• _Task_:
Please retype, word for word, the line containing "Where should I click to: Open the Manage" and every line after it through the end of the records, leaving out all pictures.

• _Data in this exercise_:
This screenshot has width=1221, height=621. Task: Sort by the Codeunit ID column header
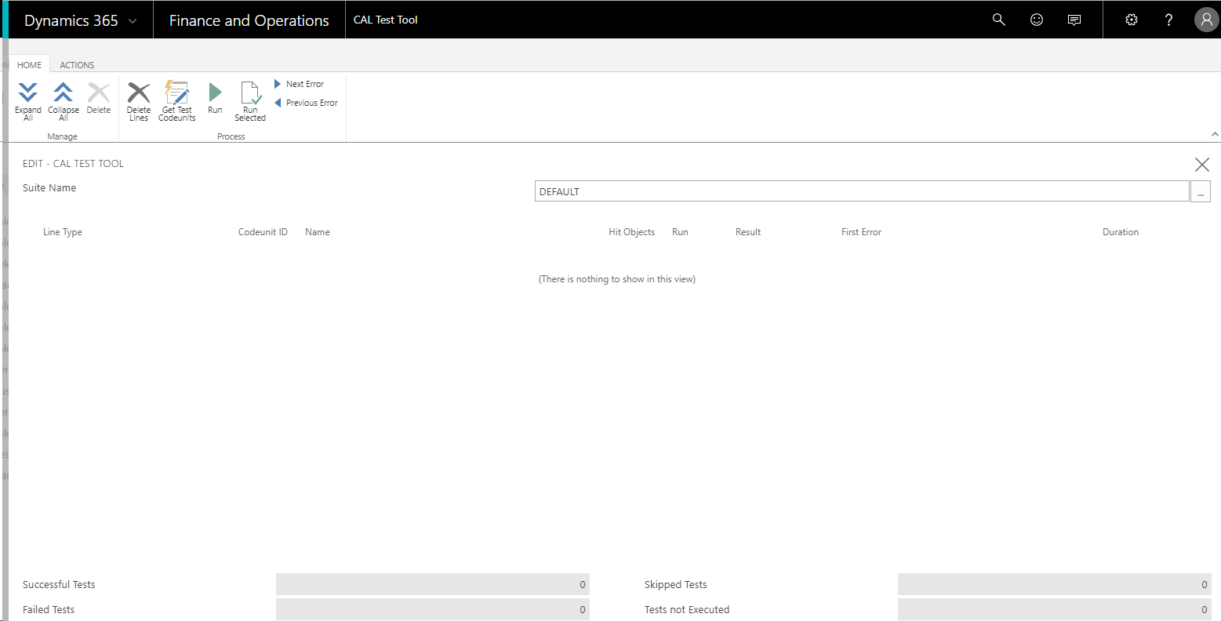(263, 232)
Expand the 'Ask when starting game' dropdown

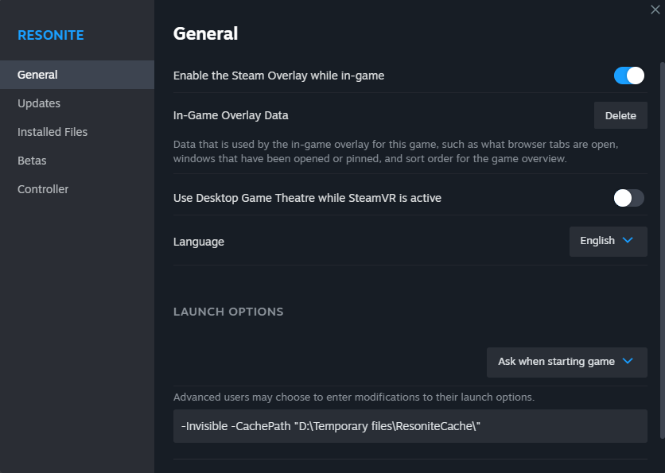[566, 362]
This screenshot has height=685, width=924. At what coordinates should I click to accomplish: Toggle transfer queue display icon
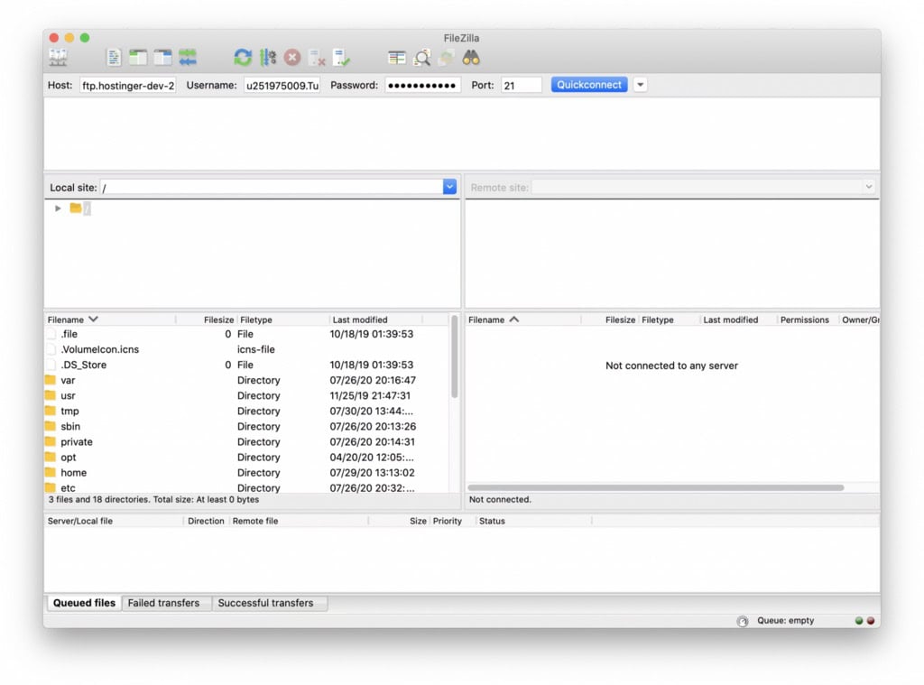pyautogui.click(x=188, y=58)
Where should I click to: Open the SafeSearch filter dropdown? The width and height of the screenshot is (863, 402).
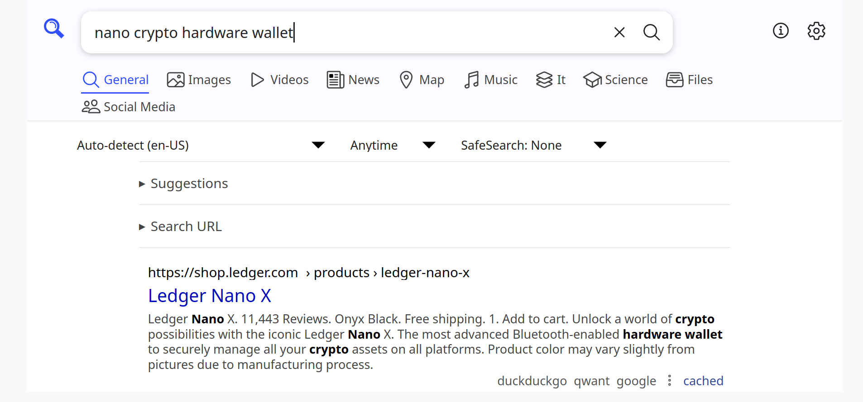533,145
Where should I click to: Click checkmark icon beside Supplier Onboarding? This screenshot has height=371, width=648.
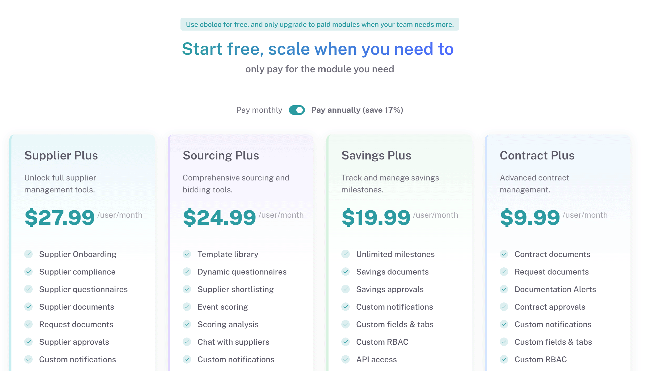(x=28, y=254)
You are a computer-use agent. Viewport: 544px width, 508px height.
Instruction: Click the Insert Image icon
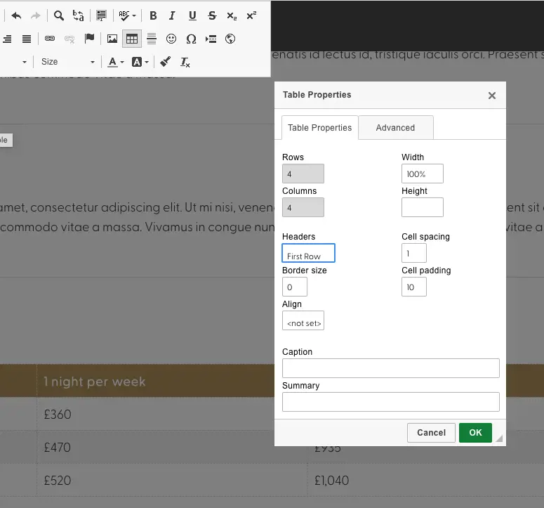112,39
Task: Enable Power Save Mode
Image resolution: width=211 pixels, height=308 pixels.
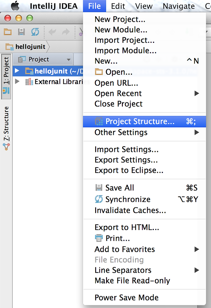Action: [126, 297]
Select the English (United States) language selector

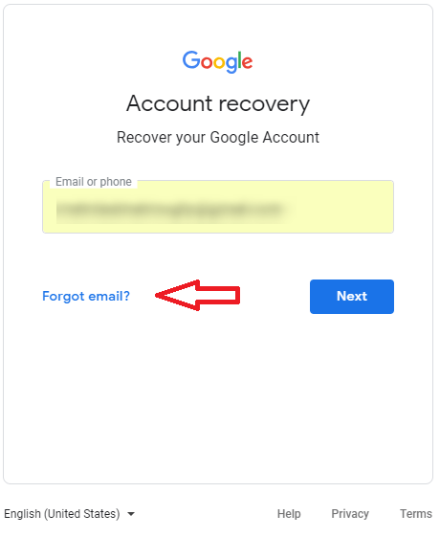point(69,514)
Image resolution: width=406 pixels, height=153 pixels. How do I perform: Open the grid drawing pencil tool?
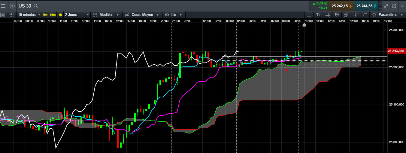click(337, 15)
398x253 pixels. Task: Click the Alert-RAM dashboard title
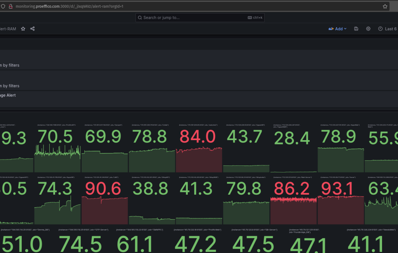pyautogui.click(x=8, y=29)
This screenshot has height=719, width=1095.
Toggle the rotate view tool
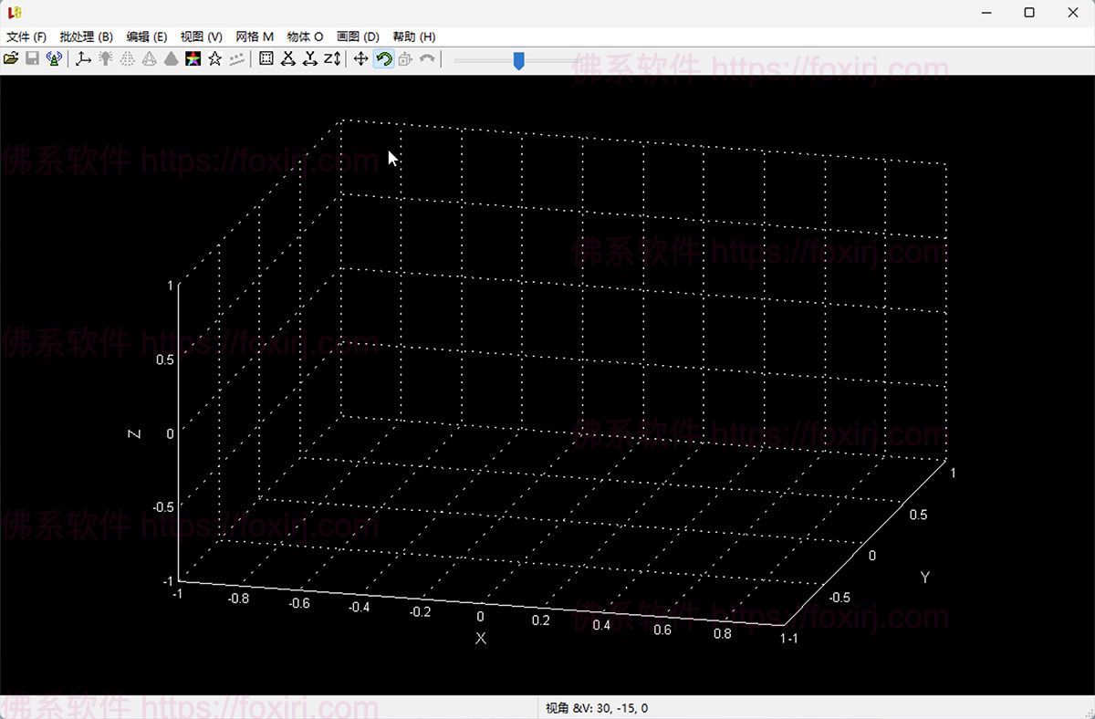coord(382,58)
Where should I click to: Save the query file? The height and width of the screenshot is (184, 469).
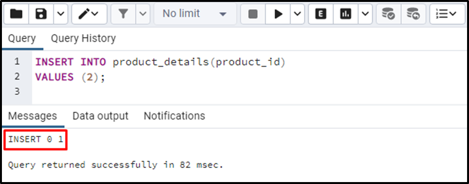click(41, 14)
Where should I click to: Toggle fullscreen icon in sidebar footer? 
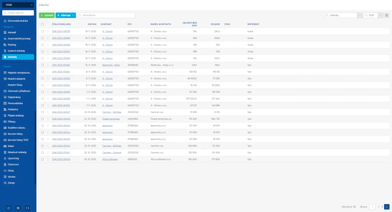27,208
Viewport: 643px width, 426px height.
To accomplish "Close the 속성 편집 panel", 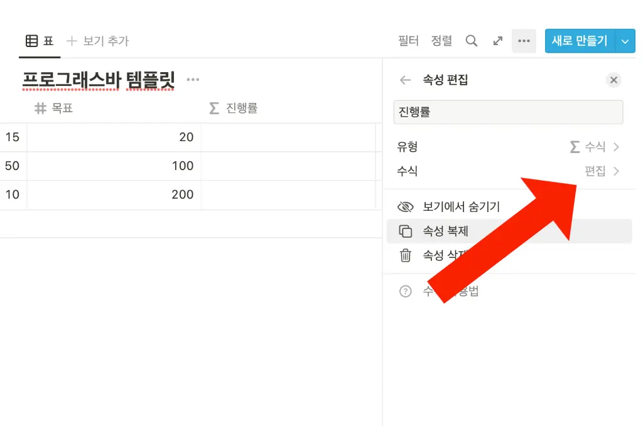I will point(613,80).
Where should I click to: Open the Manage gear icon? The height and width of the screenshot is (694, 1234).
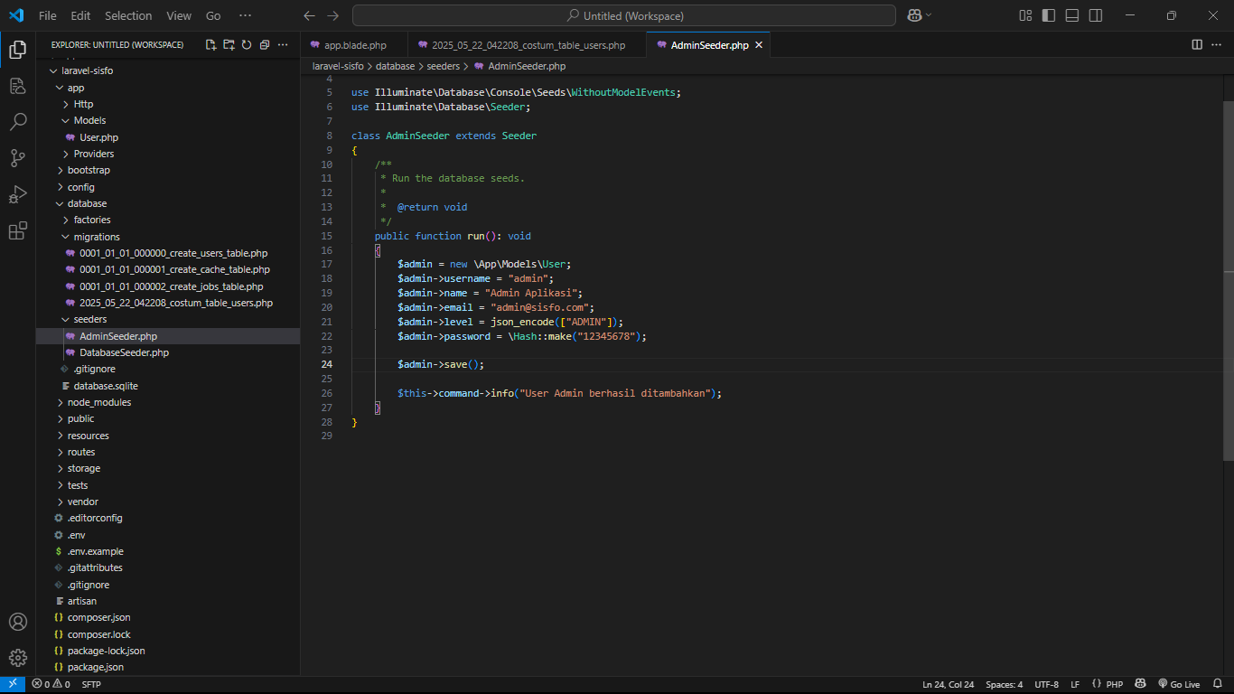pos(17,657)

• _Solution for this task_:
Where should I click to: Open the Manage gear icon? The height and width of the screenshot is (694, 1234).
pos(17,657)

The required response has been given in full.